:: DIRECTIVE ::
Could you write out all of the data below, word for word and character for character?

** Begin PROVIDED MATERIAL **

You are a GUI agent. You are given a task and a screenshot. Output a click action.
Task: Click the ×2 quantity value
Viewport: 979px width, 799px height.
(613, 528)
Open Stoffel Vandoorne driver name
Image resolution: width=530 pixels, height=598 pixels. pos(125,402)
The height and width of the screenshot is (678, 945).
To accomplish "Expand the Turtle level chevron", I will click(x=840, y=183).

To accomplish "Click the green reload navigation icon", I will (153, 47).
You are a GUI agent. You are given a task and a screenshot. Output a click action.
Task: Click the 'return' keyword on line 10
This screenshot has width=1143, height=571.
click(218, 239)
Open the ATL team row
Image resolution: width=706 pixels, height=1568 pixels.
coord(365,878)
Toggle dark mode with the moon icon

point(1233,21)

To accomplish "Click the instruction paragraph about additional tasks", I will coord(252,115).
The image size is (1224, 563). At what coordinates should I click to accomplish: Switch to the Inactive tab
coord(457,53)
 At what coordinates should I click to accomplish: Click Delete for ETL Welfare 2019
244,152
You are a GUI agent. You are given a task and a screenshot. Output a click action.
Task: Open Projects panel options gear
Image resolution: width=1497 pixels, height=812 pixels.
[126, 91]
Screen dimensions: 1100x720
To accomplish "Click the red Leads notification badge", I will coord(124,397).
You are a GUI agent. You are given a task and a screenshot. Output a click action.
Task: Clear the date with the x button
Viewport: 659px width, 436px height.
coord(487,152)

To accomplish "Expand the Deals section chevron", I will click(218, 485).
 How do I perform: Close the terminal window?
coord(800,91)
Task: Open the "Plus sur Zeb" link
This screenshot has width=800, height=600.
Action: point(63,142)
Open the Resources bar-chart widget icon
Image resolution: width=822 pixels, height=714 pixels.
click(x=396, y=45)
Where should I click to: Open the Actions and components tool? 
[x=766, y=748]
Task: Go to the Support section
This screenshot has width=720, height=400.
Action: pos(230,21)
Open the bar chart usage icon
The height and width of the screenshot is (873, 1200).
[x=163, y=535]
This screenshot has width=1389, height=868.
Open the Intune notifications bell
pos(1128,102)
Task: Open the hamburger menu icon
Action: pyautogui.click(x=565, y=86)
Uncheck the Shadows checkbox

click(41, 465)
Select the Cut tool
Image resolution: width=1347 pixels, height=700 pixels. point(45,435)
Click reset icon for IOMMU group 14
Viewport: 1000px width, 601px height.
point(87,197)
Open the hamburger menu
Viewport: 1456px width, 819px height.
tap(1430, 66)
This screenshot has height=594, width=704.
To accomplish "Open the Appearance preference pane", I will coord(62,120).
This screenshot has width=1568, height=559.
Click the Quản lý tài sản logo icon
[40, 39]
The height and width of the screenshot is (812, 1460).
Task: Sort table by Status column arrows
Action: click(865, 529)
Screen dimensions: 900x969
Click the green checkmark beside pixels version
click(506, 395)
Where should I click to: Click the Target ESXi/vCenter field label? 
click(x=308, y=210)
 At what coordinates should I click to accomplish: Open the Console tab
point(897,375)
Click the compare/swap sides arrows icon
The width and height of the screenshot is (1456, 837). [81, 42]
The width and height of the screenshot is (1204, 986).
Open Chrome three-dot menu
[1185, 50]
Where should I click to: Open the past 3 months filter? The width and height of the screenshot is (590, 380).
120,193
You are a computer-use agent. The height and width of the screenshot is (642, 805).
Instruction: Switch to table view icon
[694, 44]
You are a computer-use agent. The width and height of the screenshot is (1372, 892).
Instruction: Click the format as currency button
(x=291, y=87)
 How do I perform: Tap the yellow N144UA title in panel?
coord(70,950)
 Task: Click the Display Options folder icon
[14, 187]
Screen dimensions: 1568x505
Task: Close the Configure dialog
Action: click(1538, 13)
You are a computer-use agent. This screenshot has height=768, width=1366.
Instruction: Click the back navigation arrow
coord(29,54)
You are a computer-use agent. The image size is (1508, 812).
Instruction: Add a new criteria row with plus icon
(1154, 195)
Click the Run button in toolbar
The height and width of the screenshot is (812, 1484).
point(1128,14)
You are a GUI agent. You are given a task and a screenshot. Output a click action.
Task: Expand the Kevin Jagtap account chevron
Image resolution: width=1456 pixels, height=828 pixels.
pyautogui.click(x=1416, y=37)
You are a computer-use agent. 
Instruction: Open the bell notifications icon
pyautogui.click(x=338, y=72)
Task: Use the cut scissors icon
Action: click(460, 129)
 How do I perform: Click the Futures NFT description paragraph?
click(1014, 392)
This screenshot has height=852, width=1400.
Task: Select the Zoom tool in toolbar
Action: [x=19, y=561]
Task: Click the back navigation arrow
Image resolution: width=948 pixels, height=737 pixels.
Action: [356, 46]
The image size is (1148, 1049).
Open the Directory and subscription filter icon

** End PROVIDED MATERIAL **

:: PROBLEM SOLUTION ::
You are a GUI agent. You are given a task and a screenshot. Output a click action.
Task: Click the ×2 quantity value
Viewport: 979px width, 799px height.
(613, 528)
Open Stoffel Vandoorne driver name
Image resolution: width=530 pixels, height=598 pixels. pos(125,402)
The height and width of the screenshot is (678, 945).
To accomplish "Expand the Turtle level chevron", I will click(x=840, y=183).

To accomplish "Click the green reload navigation icon", I will (153, 47).
You are a GUI agent. You are given a task and a screenshot. Output a click action.
Task: Click the 'return' keyword on line 10
This screenshot has width=1143, height=571.
click(218, 239)
Open the ATL team row
Image resolution: width=706 pixels, height=1568 pixels.
coord(365,878)
Toggle dark mode with the moon icon

point(1233,21)

To accomplish "Click the instruction paragraph about additional tasks", I will coord(252,115).
The image size is (1224, 563). At what coordinates should I click to accomplish: Switch to the Inactive tab
coord(457,53)
 At what coordinates should I click to accomplish: Click Delete for ETL Welfare 2019
244,152
You are a GUI agent. You are given a task and a screenshot. Output a click action.
Task: Open Projects panel options gear
Image resolution: width=1497 pixels, height=812 pixels.
[126, 91]
Screen dimensions: 1100x720
To accomplish "Click the red Leads notification badge", I will coord(124,397).
You are a GUI agent. You are given a task and a screenshot. Output a click action.
Task: Clear the date with the x button
Viewport: 659px width, 436px height.
coord(487,152)

To accomplish "Expand the Deals section chevron", I will click(218, 485).
 How do I perform: Close the terminal window?
coord(800,91)
Task: Open the "Plus sur Zeb" link
This screenshot has width=800, height=600.
Action: point(63,142)
Open the Resources bar-chart widget icon
Image resolution: width=822 pixels, height=714 pixels.
click(x=396, y=45)
Where should I click to: Open the Actions and components tool? 
[x=766, y=748]
Task: Go to the Support section
This screenshot has width=720, height=400.
Action: pos(230,21)
Open the bar chart usage icon
The height and width of the screenshot is (873, 1200).
[x=163, y=535]
This screenshot has width=1389, height=868.
Open the Intune notifications bell
pos(1128,102)
Task: Open the hamburger menu icon
Action: pyautogui.click(x=565, y=86)
Uncheck the Shadows checkbox

click(41, 465)
Select the Cut tool
Image resolution: width=1347 pixels, height=700 pixels. point(45,435)
Click reset icon for IOMMU group 14
Viewport: 1000px width, 601px height.
point(87,197)
Open the hamburger menu
Viewport: 1456px width, 819px height.
tap(1430, 66)
This screenshot has height=594, width=704.
To accomplish "Open the Appearance preference pane", I will coord(62,120).
This screenshot has width=1568, height=559.
Click the Quản lý tài sản logo icon
[40, 39]
The height and width of the screenshot is (812, 1460).
Task: Sort table by Status column arrows
Action: click(865, 529)
Screen dimensions: 900x969
Click the green checkmark beside pixels version
click(506, 395)
Where should I click to: Click the Target ESXi/vCenter field label? 
click(x=308, y=210)
 At what coordinates should I click to accomplish: Open the Console tab
point(897,375)
Click the compare/swap sides arrows icon
The width and height of the screenshot is (1456, 837). [81, 42]
The width and height of the screenshot is (1204, 986).
Open Chrome three-dot menu
[1185, 50]
Where should I click to: Open the past 3 months filter? The width and height of the screenshot is (590, 380).
120,193
You are a computer-use agent. The height and width of the screenshot is (642, 805).
Instruction: Switch to table view icon
[694, 44]
You are a computer-use agent. The width and height of the screenshot is (1372, 892).
Instruction: Click the format as currency button
(x=291, y=87)
 How do I perform: Tap the yellow N144UA title in panel?
coord(70,950)
 Task: Click the Display Options folder icon
[14, 187]
Screen dimensions: 1568x505
Task: Close the Configure dialog
Action: click(1538, 13)
You are a computer-use agent. This screenshot has height=768, width=1366.
Instruction: Click the back navigation arrow
coord(29,54)
You are a computer-use agent. The image size is (1508, 812).
Instruction: Add a new criteria row with plus icon
(1154, 195)
Click the Run button in toolbar
The height and width of the screenshot is (812, 1484).
point(1128,14)
You are a GUI agent. You are given a task and a screenshot. Output a click action.
Task: Expand the Kevin Jagtap account chevron
Image resolution: width=1456 pixels, height=828 pixels.
pyautogui.click(x=1416, y=37)
You are a computer-use agent. 
Instruction: Open the bell notifications icon
pyautogui.click(x=338, y=72)
Task: Use the cut scissors icon
Action: click(460, 129)
 How do I perform: Click the Futures NFT description paragraph?
click(1014, 392)
This screenshot has height=852, width=1400.
Task: Select the Zoom tool in toolbar
Action: [x=19, y=561]
Task: Click the back navigation arrow
Image resolution: width=948 pixels, height=737 pixels.
Action: [356, 46]
The image size is (1148, 1049).
Open the Directory and subscription filter icon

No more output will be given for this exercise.